— DOCUMENT EXCERPT —
====
Team Cohesion
Team Cohesion is important for teams who require coordination, rely on communication, have intensive interdependence, work in complex task environments, interact virtually, or when efficiency is valued as a performance outcome.
When staffing a team, individuals’ knowledge, skills, abilities, and other characteristics (KSAOs) should be considered because they affect team level outcomes such as cooperation, shared cognition, information sharing, and team performance.
Ways that KSAO’s affect team level outcomes:
- Interpersonal attraction
- Development of a shared identity
- Team task commitment.
Interpersonal attractions: who people are naturally drawn to: who they are more similar to and who they see more frequently.
Developing a shared identity: relies on moving past the fault lines (characteristics that hypothetically split the group) of others to become a more cohesive team.
Professional fault lines: time frame or work processes and
Personal fault lines: race, gender, values, and priorities. Personality traits contribute to these fault lines such as someone working better with a deadline. Most commonly, people in similar professions have similar personality traits which is why they were drawn to that profession. That is why working with interprofessional collaboration can be such a challenge.
Team Task Commitment: a shared commitment to achieving the team's objectives. KSAO's can create differing team objectives.
How do we Build Cohesive Teams?
Know Yourself: Strengths, weaknesses, limitations, what kind of communicator you are. For successful collaboration you need to know what you contribute.
Change Your Mindset: “Everyone teaches and everyone learns” is a motto Joy Doll uses. She works for the Interprofessional Clinic at Creighton University. Remember to be patient and clear in communicating what is obvious to you to those with different expertise.
Follow 3 Virtues: Humble, Hungry, Smart
- Humble: be ego-less but confident. Don’t deny your talent, but don’t think you are the expert in everything.
- Hungry: good work ethic, but not a workaholic.
- Smart: emotional intelligence. How you use your words and actions to bring out the best possible outcomes.
====
— ABOUT THIS EXERCISE —
Transcribe the team cohesion text from "Ways that KSAO’s" to "more cohesive team." exactly.

— EXERCISE DATA —
====
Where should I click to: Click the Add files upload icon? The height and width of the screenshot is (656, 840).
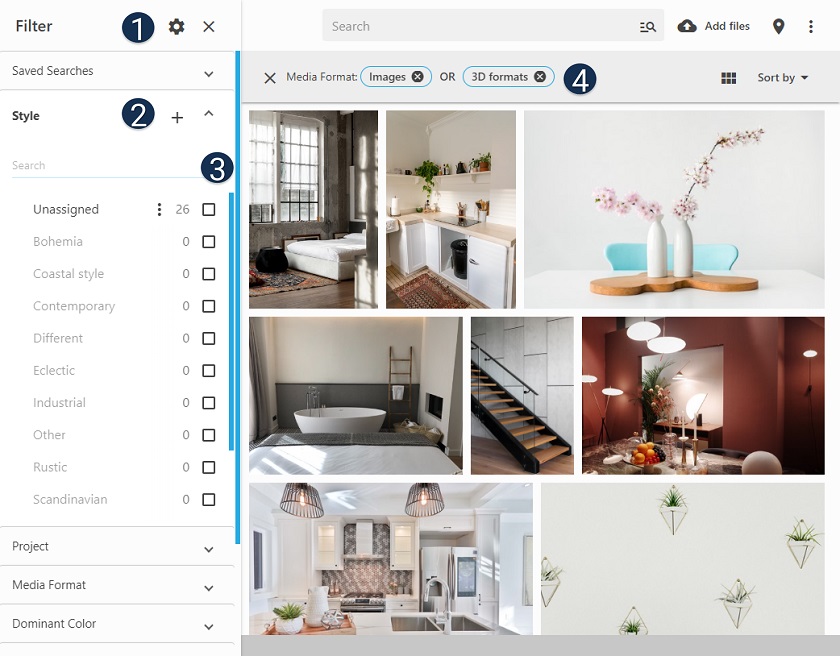(687, 26)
====
— TASK SOLUTION —
Ways that KSAO’s affect team level outcomes:
- Interpersonal attraction
- Development of a shared identity
- Team task commitment.
Interpersonal attractions: who people are naturally drawn to: who they are more similar to and who they see more frequently.
Developing a shared identity: relies on moving past the fault lines (characteristics that hypothetically split the group) of others to become a more cohesive team.